# bfs_kbacon.py
from collections import deque
import networkx as nx
from matplotlib import pyplot as plt
import time
class Graph(object):
"""A graph object, stored as an adjacency dictionary. Each node in the
graph is a key in the dictionary. The value of each key is a list of the
corresponding node's neighbors.
Attributes:
dictionary: the adjacency list of the graph.
"""
def __init__(self, adjacency):
"""Store the adjacency dictionary as a class attribute."""

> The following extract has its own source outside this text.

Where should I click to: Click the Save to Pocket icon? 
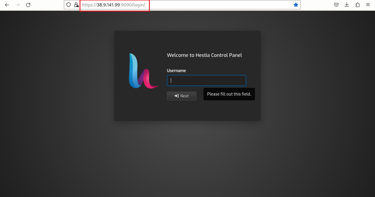point(336,5)
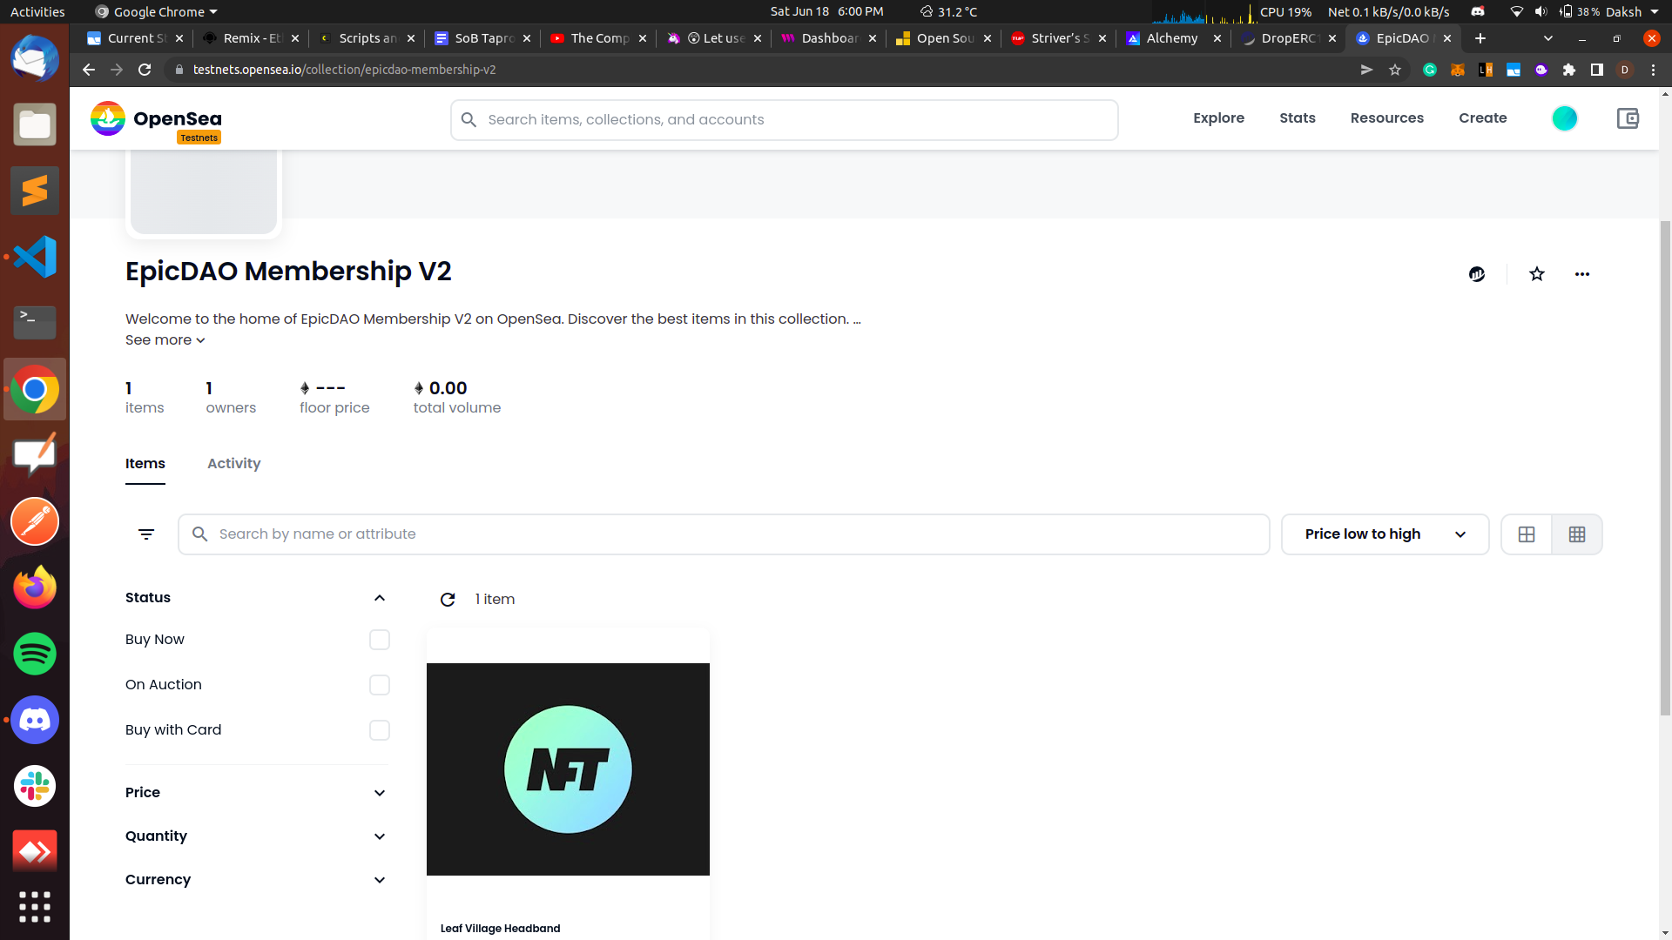
Task: Enable the Buy Now filter
Action: click(379, 640)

self.dictionary = adjacency
def __str__(self):
"""String representation: a sorted view of the adjacency dictionary.
Example:
>>> test = {'A':['B'], 'B':['A', 'C',], 'C':['B']}
>>> print(Graph(test))
A: B
B: A; C
C: B
"""
to_print = ""
for key in sorted(self.dictionary.keys()):
to_print += str(key) + ": " + "; ".join(sorted(self.dictionary[key])) +"\n"
return to_print
def traverse(self, start):
"""Begin at 'start' and perform a breadth-first search until all
nodes in the graph have been visited. Return a list of values,
in the order that they were visited.
Inputs:
start: the node to start the search at.
Returns:
the list of visited nodes (in order of visitation).
Raises:
ValueError: if 'start' is not in the adjacency dictionary.
Example:
>>> test = {'A':['B'], 'B':['A', 'C',], 'C':['B']}
>>> Graph(test).traverse('B')
['B', 'A', 'C']
"""
if start not in self.dictionary.keys():
raise ValueError("Can't start there")
current = start
marked = set()
visited = list()
visit_queue = deque()
while len(visited) < len(self.dictionary.keys()):
visited.append(current)
marked.add(current)
for neighbors in self.dictionary[current]:
if neighbors not in marked:
visit_queue.append(neighbors)
marked.add(neighbors)
if len(visit_queue) != 0:
current = visit_queue.popleft()
return visited
def shortest_path(self, start, target):
"""Begin at the node containing 'start' and perform a breadth-first
search until the node containing 'target' is found. Return a list
containg the shortest path from 'start' to 'target'. If either of
the inputs are not in the adjacency graph, raise a ValueError.
Inputs:
start: the node to start the search at.
target: the node to search for.
Returns:
A list of nodes along the shortest path from start to target,
including the endpoints.
Example:
>>> test = {'A':['B', 'F'], 'B':['A', 'C'], 'C':['B', 'D'],
... 'D':['C', 'E'], 'E':['D', 'F'], 'F':['A', 'E', 'G'],
... 'G':['A', 'F']}
>>> Graph(test).shortest_path('A', 'G')
['A', 'F', 'G']
"""
if start not in self.dictionary.keys() or target not in self.dictionary.keys():
raise ValueError("Elements not in the list")
current = start
marked = set()
visited = list()
visit_queue = deque()
go = True
di = {}
path = []
while go:
if current == target:
go = False
go_second = True
back = target
while go_second:
path.append(back)
back = di[back]
if back == start:
go_second = False
path.append(start)
return path[::-1]
visited.append(current)
marked.add(current)
for neighbors in self.dictionary[current]:
if neighbors not in marked:
visit_queue.append(neighbors)
di[neighbors] = current
marked.add(neighbors)
current = visit_queue.popleft()
def convert_to_networkx(dictionary):
"""Convert 'dictionary' to a networkX object and return it."""
nx_graph = nx.Graph()
for node in dictionary.keys():
for edge in dictionary[node]:
nx_graph.add_edge(node, edge)
return nx_graph
def parse(filename="movieData.txt"):
"""Generate an adjacency dictionary where each key is
a movie and each value is a list of actors in the movie.
"""
# open the file, read it in, and split the text by '\n'
with open(filename, 'r') as movieFile:
moviesList = movieFile.read().split('\n')
graph = dict()
# for each movie in the file,
for movie in moviesList:
# get movie name and list of actors
names = movie.split('/')
title = names[0]
graph[title] = []
# add the actors to the dictionary
for actor in names[1:]:
graph[title].append(actor)
return graph
class BaconSolver(object):
"""Class for solving the Kevin Bacon problem."""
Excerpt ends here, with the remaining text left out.